_Excerpted text:_
Cloud of Shame Forbes (forbes.com)

Forbes doorslam

Every year, one human life worth of time – over 87 years – is lost to one ‘annoying’ doorslam on one site.

When you – a human being – visit Forbes.com, you get a doorslam.

In ad-industry parlance, this is an ‘interstitial’; a modal screen that blocks your progress and displays an advertisement. To rub salt on the wound, Forbes adds a three-second count down to it. Only after the countdown is complete can you click a button to proceed to the actual site.

Let’s be conservative and say that the whole malarkey takes about five seconds to get through if you have lightning fast reflexes. That’s not that bad, is it? And, once you’ve been subjected to it, you don’t see it again until the next day.

Just a second…

Forbes’s visitor statistics, showing 46 million unique monthly visitors

What’s 5 seconds × 46,000,000 people?

So what’s the big deal? 5 seconds isn’t a lifetime, is it? Why is Forbes this month’s Cloud of Shame?

_Recorded information:_
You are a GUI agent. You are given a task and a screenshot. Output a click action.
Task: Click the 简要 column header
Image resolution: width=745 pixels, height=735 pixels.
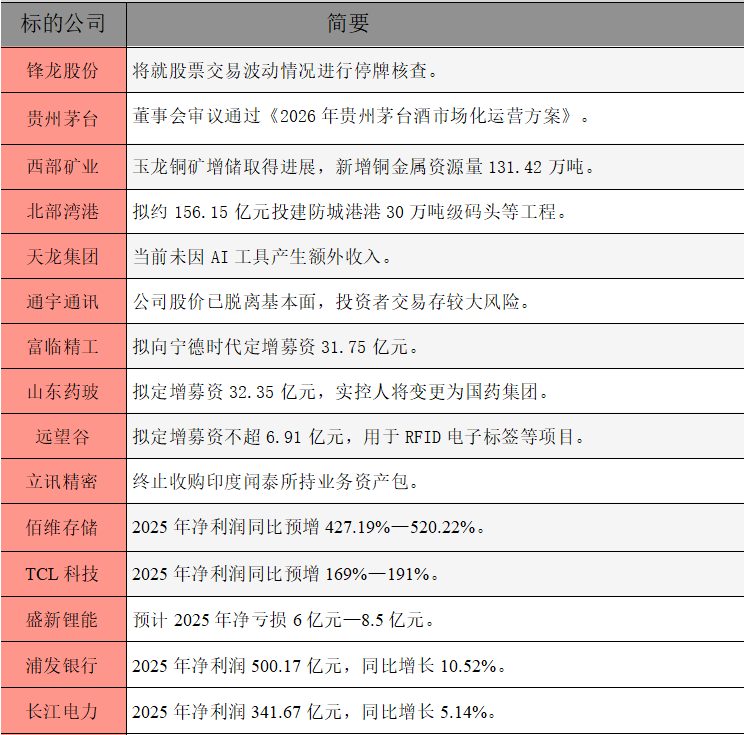pos(348,23)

_Task list:_
1. Reproduce word for word the part of the article on the Forbes doorslam that opens with the words containing "When you – a" and closes with "seconds × 46,000,000 people?".
2. Answer these questions from the article on the Forbes doorslam, one line each:
(a) How long is the countdown that Forbes adds to its interstitial?
(b) How many unique monthly visitors do Forbes's statistics show?
(c) After someone has gone through the doorslam once, when do they see it again?
3. Continue the article on the Forbes doorslam from where it stops.
The lines above are not needed here.

_Expected results:_
1.
When you – a human being – visit Forbes.com, you get a doorslam.

In ad-industry parlance, this is an ‘interstitial’; a modal screen that blocks your progress and displays an advertisement. To rub salt on the wound, Forbes adds a three-second count down to it. Only after the countdown is complete can you click a button to proceed to the actual site.

Let’s be conservative and say that the whole malarkey takes about five seconds to get through if you have lightning fast reflexes. That’s not that bad, is it? And, once you’ve been subjected to it, you don’t see it again until the next day.

Just a second…

Forbes’s visitor statistics, showing 46 million unique monthly visitors

What’s 5 seconds × 46,000,000 people?

2.
(a) Three seconds.
(b) 46 million.
(c) Not until the next day.

3.
Here’s why: by their own admission, Forbes gets 46 million unique visitors to their site every month.

Let’s be conservative again. Let’s say that each one of those visitors visits the site just once a month. Even so, those five seconds quickly add up to over 7 years of human life wasted each month. Because of one interstitial. Just on Forbes.com.

In other words, every year, one human life’s worth of time – over 87 years – is lost to one ‘annoying’ doorslam on one site.

It‘s time we started taking the externalities of the behavioural advertising industry seriously. One of those externalities is Human Time Wasted. The unit is Lifetimes Lost Per Year.

But don’t worry, because everything you’ve just read only applies to you if you’re a human being. If you’re a robot, you get a much better experience.

VIP lane: robots only

What Google sees

What Google sees: the Googlebot gets shown directly to the content.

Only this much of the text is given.